PROVIDED INFORMATION:
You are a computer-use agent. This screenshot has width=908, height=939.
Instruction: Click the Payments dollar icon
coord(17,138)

---

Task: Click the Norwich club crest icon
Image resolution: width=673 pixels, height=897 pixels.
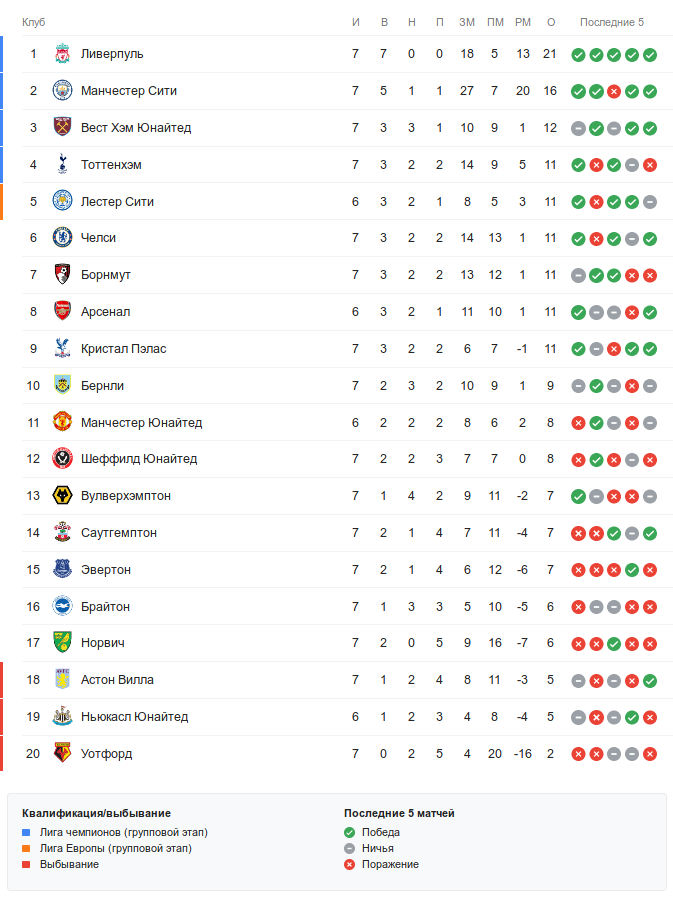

INSTRUCTIONS TO FOLLOW:
From the listing above, return every line that carries the string "height".

TASK RESPONSE:
You are a computer-use agent. This screenshot has width=908, height=939.
Image resolution: width=673 pixels, height=897 pixels.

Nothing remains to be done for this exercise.